But then abstract and funcionalist movements struck. Everything was meant to be simple and functional. Art could be anything. You don't need to have top skills nowadays to be considered an artist. Nobody cares about art anymore. That negligence is what keeps art in its current state, nobody cares abour art, so there is no need for artists to improve. You can be a monkey with no skills and paint something like Pollock, Mondrian or Rothko and call yourself an artist. Architecture was affected by this and it deviated from the logical straight line of development and evolution it had been following. You could see how architecture was slowly changing and evolving from the ancient Greeks, to Rome, to Byzantium, to Venice, the Gothic style, Renaissance, Baroque, Neoclassicism, and then started deviating, first slowly but nicely, with Art Nouveau-Jugendstil and Art Deco. And then took another completely different direction with no correlation to the other ones with functionalism and minimalism.

I think that us, the present and future generations have the task of taking architecture back to were it belongs. They noticed this in the XV and XVI centuries, and the Renaissance was born. They noticed it again in the XIX century and Neoclassicism was born. We should re direction architecture in the way it should: to a constant and regular development and evolution. Combining classic aesthetics with modern knowledge. We can use the last century as an experimental time. How do we do this? We now know much more different materials that we can use, such as mass produced crystal, aluminium or cobblestone alternatives. We can use steel to make better buildings. We know the structure theories iniciated by Le Corbusier. We now can make curtain walls. We can make taller buildings. We can make different intricated structures, proven by architects such as Gehry (although I hate him), Santiago Calatrava or Frank Lloyd Wright. Combining modern shapes (not that I'm implying that we should make a Gehry's Guggenheim made with marble and using ornaments like gargoyles and with triglyphs for example ), structures and materials but adorning them and making them as aesthetically pleasing as classic architecture used to be. We need to re use and redevelop old techniques and resources such as column capitals and orders, porticos and peristyles, different types of arches, vaults, etc.

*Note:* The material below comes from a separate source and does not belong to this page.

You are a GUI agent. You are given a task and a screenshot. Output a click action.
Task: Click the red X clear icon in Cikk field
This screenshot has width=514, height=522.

And this comes with other important point: Identity. Back then, every town, every nation had its own identity. You can easily see the differences between spanish and italian baroque for example. Homegrown artists generally used to make their work in their own lands. Italian artists for Italy, french artists for France, spanish artists for Spain, turk artists for the Ottoman Empire, chinese artists for the Chinese Empire, and so on. Now, everyone can make any kind of building in any place in the world. You can place a chinese building in the USA or England for example, and it would most likely not look out of place. We need to give each country its identity back. I'm not saying that architects should not make buildings outside of their countries; I'm saying architects should adapt to other countries traditions and culture before making a new design there. The only good example of what I'm saying, I think, is brazilian modern architecture. It started with Oscar Niemeyer and Lúcio Costa, and you can still see it in Paulo Mendes da Rocha. They have an identity. You can recognize brazilian architecture easily, anywhere. Many other big countries fail to have a way of making architecture of its own. I wouldn't like to see some of the buildings in Brasilia, Rio or any other Brazilian city on any place other than Brazil. It just wouldn't feel right. That's why I love the fact that almost all Niemeyer's buildings were built in Brazil. I think he basically started Brazilian architecture and certainly influenced every contemporary brazilian architect. Some aspects and characteristics I've seen are quite usual in Brazilian architecture: Simple shapes, interaction between straight lines and curves, minimalism, bare concrete facade, plain white + crystal facade, contrast between the juxtaposition of bare concrete or plain white with stong basic colours like red or blue, for example, specially in the interiors.

If we manage to merge what I said before, we can make architecture beautiful again. This also applies for other forms of art: painting, sculpture, music, literature...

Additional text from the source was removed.